Craig’s saga continues with cardiologist and imaging appointments. We recently got the good news that his aorta is stable. That it had healed would be better news, but you take what you can get and what we get is that it is not becoming aneurismic (spell check thinks this is not a word, but I know it is).
Friends too are experiencing disease and disability, further reminding us of our progressive ageing. It’s one place in our lives where there is actually progress. Ageing. No longer down the road, in the future, far away on the path of our lives. Now it is in our faces, both literally and metaphorically.
We do what we can to stave off the effects of time. But no amount of kale, beet juice, yoga and meditation is going to ameliorate what gravity, too much time in the sun, too many cocktails and late nights, too much stress and too many sleepless nights, and just too much living, have done to our bodies.
So we accept a certain amount of ravaging.
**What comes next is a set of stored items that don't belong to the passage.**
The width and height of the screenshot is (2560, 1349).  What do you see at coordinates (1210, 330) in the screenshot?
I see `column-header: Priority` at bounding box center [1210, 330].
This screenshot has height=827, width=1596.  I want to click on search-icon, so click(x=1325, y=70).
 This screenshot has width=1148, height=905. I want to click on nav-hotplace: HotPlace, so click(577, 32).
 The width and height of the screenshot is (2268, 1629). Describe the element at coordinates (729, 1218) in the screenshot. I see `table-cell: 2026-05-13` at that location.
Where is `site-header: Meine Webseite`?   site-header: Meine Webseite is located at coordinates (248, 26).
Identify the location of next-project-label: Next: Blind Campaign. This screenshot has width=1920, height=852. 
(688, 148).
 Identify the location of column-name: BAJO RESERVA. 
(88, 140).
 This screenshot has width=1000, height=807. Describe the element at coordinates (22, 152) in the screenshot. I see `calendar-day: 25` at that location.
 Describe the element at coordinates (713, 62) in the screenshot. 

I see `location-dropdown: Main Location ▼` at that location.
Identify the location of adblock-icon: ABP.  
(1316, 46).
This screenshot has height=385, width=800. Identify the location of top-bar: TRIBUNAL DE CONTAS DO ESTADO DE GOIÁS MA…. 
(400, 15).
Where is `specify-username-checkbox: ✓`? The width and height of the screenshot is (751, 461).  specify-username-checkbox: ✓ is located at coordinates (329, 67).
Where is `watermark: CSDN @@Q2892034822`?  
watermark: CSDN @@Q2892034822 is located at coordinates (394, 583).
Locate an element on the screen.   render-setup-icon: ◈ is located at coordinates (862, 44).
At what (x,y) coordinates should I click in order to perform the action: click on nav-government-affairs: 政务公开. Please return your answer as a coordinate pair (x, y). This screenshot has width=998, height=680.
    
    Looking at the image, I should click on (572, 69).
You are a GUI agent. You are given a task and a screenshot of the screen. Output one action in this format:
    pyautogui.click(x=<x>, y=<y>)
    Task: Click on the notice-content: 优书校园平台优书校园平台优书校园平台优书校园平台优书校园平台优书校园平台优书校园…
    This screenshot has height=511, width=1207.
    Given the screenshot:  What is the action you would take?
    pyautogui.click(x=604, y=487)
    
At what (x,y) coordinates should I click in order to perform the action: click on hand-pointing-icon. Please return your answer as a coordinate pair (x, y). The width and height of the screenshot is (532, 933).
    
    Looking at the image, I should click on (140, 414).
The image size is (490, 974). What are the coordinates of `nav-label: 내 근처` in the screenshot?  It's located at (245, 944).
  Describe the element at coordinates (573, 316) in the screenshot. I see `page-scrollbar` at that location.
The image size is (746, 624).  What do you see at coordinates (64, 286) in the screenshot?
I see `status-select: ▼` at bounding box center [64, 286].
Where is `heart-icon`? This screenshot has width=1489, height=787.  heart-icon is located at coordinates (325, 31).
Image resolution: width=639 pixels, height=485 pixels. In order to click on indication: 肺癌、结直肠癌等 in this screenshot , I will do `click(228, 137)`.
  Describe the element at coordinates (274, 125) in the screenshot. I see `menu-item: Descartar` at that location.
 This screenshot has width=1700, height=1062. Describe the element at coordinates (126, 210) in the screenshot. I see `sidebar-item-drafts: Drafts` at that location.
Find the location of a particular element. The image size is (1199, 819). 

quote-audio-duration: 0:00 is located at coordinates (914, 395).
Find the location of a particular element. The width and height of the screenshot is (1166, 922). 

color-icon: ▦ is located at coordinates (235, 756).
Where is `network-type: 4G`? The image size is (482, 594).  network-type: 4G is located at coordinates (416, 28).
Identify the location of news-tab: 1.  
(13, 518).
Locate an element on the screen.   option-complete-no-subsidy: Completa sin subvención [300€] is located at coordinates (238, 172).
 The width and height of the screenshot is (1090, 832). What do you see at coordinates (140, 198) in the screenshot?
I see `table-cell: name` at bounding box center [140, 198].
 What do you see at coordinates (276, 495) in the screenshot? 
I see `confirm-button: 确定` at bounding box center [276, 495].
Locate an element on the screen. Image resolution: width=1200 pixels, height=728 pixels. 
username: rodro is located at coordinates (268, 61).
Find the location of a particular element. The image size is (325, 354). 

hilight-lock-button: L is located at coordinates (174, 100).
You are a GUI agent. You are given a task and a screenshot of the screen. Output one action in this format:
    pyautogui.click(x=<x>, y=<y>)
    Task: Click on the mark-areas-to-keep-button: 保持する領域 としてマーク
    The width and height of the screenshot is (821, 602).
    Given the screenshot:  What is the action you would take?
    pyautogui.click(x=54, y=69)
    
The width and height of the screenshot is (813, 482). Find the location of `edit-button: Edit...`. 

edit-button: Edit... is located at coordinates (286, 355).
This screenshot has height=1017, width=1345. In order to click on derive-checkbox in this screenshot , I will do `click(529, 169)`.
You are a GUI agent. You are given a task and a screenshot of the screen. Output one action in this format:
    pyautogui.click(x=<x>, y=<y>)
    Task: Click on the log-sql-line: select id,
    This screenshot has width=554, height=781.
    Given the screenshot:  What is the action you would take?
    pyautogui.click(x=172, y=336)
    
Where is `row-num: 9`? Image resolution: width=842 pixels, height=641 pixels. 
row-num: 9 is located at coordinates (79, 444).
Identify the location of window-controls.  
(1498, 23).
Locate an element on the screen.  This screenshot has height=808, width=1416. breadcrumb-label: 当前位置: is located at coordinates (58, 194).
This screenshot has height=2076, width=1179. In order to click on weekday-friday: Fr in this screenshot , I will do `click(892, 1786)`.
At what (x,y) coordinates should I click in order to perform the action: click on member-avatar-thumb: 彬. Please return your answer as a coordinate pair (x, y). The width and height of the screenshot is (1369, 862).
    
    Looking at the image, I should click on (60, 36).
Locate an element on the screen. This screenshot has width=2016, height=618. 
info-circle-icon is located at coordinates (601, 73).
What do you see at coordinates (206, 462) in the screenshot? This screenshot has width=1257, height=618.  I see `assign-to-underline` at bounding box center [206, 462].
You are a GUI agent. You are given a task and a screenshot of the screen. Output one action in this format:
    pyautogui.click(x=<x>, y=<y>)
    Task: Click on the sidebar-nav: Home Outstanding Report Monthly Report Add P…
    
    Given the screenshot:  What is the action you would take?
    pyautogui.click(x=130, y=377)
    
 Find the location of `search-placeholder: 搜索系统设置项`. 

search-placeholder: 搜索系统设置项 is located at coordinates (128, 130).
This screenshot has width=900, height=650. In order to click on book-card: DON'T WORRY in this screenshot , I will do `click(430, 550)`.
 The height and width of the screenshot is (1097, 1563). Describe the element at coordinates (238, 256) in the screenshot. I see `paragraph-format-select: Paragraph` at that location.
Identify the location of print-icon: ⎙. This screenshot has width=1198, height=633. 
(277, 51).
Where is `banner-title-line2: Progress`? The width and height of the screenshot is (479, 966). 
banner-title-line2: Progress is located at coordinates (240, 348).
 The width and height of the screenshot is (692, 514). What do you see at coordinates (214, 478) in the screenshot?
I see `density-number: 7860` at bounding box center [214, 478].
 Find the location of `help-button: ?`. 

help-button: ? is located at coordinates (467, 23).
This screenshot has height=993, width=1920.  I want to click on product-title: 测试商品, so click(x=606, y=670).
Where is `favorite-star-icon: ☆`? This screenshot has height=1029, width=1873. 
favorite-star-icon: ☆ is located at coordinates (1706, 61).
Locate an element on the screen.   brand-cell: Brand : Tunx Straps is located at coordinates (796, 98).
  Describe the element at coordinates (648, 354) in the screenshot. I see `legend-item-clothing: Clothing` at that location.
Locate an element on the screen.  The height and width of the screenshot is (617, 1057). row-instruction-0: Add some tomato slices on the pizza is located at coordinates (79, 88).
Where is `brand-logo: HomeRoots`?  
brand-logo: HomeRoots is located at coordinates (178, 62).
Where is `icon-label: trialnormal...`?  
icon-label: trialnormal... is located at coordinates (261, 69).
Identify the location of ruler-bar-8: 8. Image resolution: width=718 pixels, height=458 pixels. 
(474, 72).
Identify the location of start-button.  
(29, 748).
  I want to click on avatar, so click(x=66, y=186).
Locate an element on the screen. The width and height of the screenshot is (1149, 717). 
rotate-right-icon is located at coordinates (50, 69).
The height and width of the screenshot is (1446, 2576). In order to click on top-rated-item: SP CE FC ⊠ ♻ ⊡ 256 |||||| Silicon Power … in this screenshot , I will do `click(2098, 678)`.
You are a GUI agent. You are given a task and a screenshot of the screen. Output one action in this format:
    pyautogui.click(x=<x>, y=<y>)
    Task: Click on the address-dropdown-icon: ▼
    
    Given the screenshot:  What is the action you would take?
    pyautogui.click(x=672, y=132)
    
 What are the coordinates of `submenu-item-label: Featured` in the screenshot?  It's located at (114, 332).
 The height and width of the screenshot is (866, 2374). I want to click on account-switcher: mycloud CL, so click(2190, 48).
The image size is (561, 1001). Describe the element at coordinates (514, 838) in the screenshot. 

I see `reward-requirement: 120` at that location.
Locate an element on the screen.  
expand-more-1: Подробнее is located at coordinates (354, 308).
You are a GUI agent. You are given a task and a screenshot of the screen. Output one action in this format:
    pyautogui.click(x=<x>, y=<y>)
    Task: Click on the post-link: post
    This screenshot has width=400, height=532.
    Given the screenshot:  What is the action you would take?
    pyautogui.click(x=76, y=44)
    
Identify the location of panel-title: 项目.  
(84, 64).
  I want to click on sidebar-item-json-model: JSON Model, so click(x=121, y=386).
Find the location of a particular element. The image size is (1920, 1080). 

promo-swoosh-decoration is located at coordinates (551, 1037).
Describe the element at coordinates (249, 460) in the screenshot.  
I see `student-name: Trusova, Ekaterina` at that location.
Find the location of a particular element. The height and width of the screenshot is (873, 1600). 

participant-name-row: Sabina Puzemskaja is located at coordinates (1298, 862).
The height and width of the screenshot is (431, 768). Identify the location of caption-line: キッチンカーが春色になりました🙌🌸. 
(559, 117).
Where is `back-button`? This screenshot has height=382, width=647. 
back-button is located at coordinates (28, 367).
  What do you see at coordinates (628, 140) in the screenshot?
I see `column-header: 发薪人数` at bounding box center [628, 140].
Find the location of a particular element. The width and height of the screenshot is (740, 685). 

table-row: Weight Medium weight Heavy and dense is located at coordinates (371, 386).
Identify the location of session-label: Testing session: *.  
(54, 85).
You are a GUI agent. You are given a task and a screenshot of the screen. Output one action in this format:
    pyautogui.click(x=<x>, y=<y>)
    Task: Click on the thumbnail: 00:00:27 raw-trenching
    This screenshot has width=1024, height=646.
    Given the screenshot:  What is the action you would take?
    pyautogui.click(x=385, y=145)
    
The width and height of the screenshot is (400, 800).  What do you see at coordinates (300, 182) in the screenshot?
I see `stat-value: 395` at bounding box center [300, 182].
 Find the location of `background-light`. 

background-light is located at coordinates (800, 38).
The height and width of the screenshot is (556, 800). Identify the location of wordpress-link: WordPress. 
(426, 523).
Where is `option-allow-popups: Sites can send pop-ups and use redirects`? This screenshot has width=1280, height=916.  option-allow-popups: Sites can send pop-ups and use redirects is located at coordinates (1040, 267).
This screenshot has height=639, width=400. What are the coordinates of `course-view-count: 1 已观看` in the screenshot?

A degree of sagging and wrinkling. Of gas and indigestion. Of medical reports that end with “normal findings for age”.
More happily, we continue to thank our very lucky stars that we have landed here in Vernon. The havoc we see around the world and in the cities is disturbing and frightening. We wonder is it simply a serendipitous coincidence that we made our move just as the entire world order changed and life on planet earth became a little less pleasant for many, if not most, people? Is it just a fortunate windfall that our lives became a lot more pleasant?
Not surprisingly, guilt sometimes creeps in at the edges of my idyll, threatening to upend my bliss. Having become increasingly aware that baby boomer existence likely represents some kind of pinnacle in human anthropologic evolution, I feel intense regret that we homo sapiens have not been better stewards of the the culture and the environment. Some days it is hard to watch the news. We wonder WTF is happening out there? And more importantly, where is this all headed?
Friends in their 20s and 30s say they don’t care if they have careers because there is no future and what is the point of retirement savings when there won’t be any retirement. It’ll all be over, they say, before they retire. So they are just having a good time doing what they want.
Can’t really blame them. It is certainly preferable to working. I should know. Now into my 14th year as a jubilada (the spanish word for retirement sounds much more jubilant than ours), I can say without hesitation that the gift of ageing isn’t wisdom, it’s retirement, and more time to do the fun stuff, and the fun stuff is more fun if wisdom is left entirely out of it. The pictures stand as evidence.